HRV alterations have been found in cardiac diseases, including CHD and heart failure, when compared to healthy, gender/age matched populations (Feng et al., 2015, Harris et al., 2014, Peterson et al., 2014, Radaelli et al., 2014, Sandercock and Brodie, 2006, Wendt et al., 2014). Typically, cardiac patients are characterized by a reduced vagally-mediated HRV, as estimated by the high-frequency (HF) power of HRV. From a clinical perspective, a reduced HRV has been shown to represent an independent risk factor for cardiovascular mortality in patients after a myocardial infarction and in patients with a stable CHD (Bigger et al., 1993, Ho et al., 2011, Karimi Moridani et al., 2016, Kleiger et al., 1987, Molon et al., 2010, Rich et al., 1988). In general, HRV-derived measures have been considered a way to measure the state of cardiac health (Sandercock and Brodie, 2006).
In mood disorders, particularly in MDD, consistent findings have reported a reduced HRV. Specifically, depressed patients showed a significantly decreased HRV and parasympathetic activity compared to healthy individuals (Kemp and Quintana, 2013, Kemp et al., 2010, Liang et al., 2015, Stapelberg et al., 2012, Wang et al., 2013).
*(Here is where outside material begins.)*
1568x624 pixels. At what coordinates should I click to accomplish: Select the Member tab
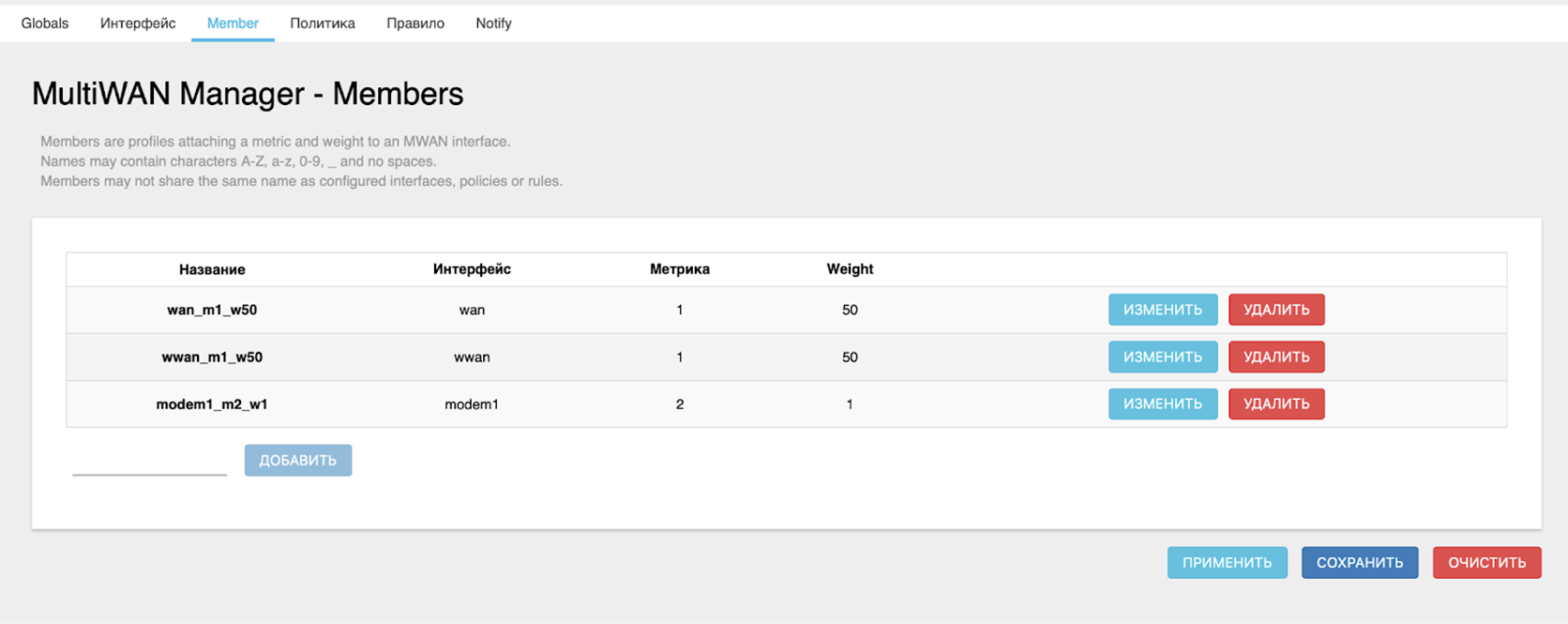233,23
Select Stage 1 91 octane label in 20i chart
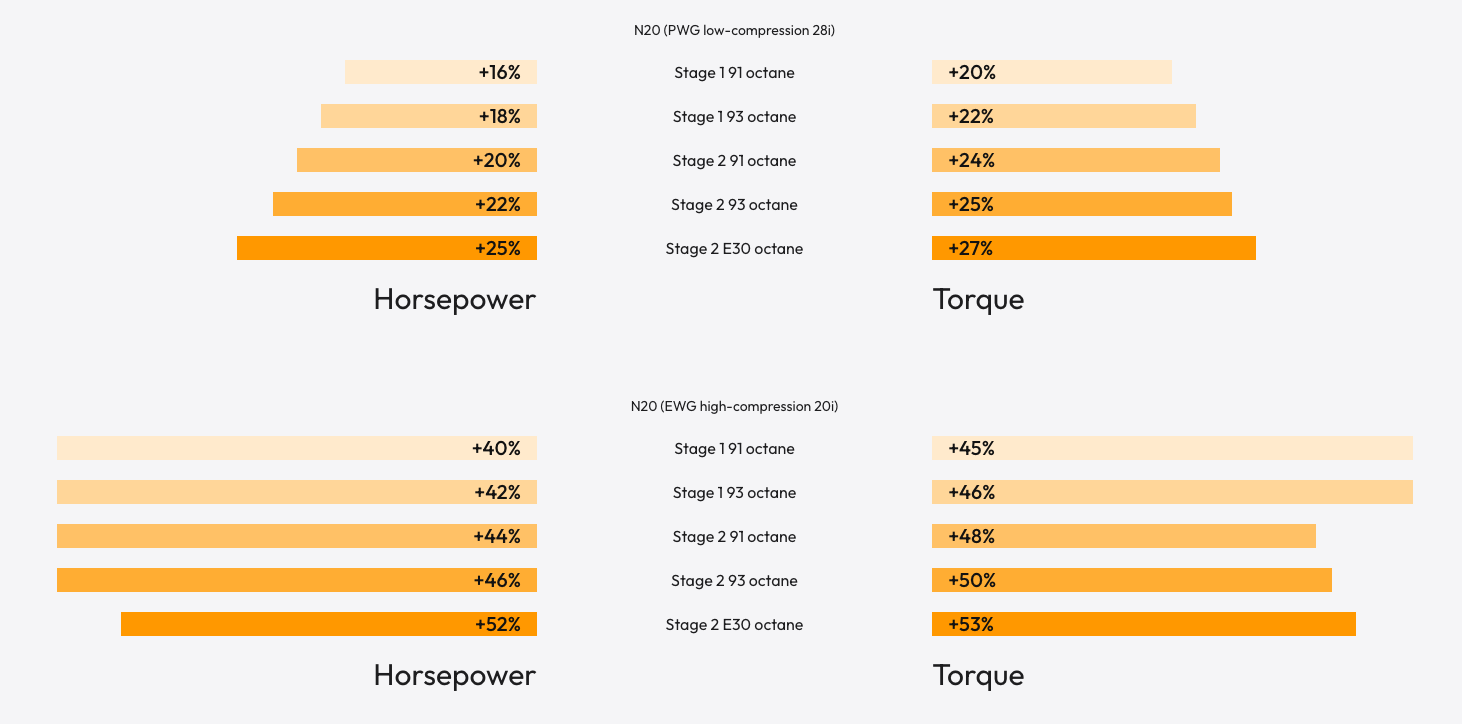The height and width of the screenshot is (724, 1462). 734,448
Although MDD and depressive symptoms in CHD seem to possess clinical specificity in terms of symptomatology and course (Chauvet-Gelinier et al., 2013, Chavez et al., 2014, Foxwell et al., 2013), the same relationship between the HRV and clinical courses can be found. There is an abundance of evidence that depressed patients with CHD or acute myocardial infarctions have a reduced HRV compared to those without depression (Carney et al., 2001, Carney et al., 2002, Krittayaphong et al., 1997). It has also been consistently shown that depression is associated with reduced HRV in patients who underwent cardiac surgery (Patron et al., 2012, Patron et al., 2014a).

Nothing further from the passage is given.